* WHAT THE TASK REQUIRES: Look through the entries. Copy each line that has the word "computer".

[Stored items]

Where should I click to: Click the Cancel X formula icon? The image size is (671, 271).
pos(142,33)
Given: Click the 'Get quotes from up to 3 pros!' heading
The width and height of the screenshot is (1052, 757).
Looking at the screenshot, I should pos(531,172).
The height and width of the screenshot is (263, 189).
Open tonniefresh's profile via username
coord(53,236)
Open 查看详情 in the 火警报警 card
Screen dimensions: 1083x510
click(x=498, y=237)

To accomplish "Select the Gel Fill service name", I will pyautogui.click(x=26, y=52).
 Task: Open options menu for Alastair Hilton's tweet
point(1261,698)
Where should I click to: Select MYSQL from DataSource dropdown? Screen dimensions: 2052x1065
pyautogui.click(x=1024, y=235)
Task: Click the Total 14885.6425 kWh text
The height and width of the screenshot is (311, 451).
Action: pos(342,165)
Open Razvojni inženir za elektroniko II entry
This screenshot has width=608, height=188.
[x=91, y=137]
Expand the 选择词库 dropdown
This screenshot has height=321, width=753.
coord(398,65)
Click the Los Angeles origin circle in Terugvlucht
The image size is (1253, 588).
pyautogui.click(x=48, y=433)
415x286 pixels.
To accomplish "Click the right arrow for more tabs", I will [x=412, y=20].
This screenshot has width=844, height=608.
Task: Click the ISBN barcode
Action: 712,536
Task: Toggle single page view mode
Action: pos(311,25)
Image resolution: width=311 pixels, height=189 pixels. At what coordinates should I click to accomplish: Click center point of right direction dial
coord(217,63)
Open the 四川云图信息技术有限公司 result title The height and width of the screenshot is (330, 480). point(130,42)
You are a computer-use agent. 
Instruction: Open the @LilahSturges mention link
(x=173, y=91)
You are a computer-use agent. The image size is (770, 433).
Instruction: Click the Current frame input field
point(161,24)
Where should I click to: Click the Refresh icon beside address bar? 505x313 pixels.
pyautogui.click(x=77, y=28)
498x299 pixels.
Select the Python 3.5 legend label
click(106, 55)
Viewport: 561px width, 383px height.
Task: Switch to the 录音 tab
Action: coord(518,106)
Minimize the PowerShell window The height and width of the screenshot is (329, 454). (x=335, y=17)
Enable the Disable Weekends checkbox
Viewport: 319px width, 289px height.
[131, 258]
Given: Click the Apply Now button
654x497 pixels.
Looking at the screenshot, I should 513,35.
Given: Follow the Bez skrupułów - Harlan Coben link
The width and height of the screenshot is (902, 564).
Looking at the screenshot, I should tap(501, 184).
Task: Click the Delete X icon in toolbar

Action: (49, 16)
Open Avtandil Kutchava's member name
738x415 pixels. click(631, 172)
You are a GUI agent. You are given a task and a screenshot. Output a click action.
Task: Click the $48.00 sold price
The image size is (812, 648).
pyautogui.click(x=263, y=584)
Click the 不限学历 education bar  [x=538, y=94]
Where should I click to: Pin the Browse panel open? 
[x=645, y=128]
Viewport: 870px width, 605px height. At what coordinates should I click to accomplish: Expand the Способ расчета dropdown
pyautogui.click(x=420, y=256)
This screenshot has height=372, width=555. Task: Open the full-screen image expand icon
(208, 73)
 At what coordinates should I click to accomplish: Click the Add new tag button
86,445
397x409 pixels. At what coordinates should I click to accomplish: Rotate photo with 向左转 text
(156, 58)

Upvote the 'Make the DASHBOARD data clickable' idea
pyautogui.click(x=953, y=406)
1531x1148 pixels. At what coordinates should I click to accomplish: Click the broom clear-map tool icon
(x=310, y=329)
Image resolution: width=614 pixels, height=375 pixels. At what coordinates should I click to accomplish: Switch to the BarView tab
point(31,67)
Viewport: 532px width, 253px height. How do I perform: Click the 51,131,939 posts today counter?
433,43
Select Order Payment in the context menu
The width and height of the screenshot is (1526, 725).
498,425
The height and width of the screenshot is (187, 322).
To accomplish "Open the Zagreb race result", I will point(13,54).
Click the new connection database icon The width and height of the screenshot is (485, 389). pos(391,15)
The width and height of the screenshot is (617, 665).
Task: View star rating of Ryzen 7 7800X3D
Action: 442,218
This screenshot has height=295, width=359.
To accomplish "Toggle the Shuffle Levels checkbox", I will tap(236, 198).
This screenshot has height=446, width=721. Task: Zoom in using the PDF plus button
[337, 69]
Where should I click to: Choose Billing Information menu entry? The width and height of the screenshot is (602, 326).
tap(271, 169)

* SOLUTION TO THIS EXERCISE:
You are a computer-use agent. 
You are a computer-use agent. The image size is (770, 433).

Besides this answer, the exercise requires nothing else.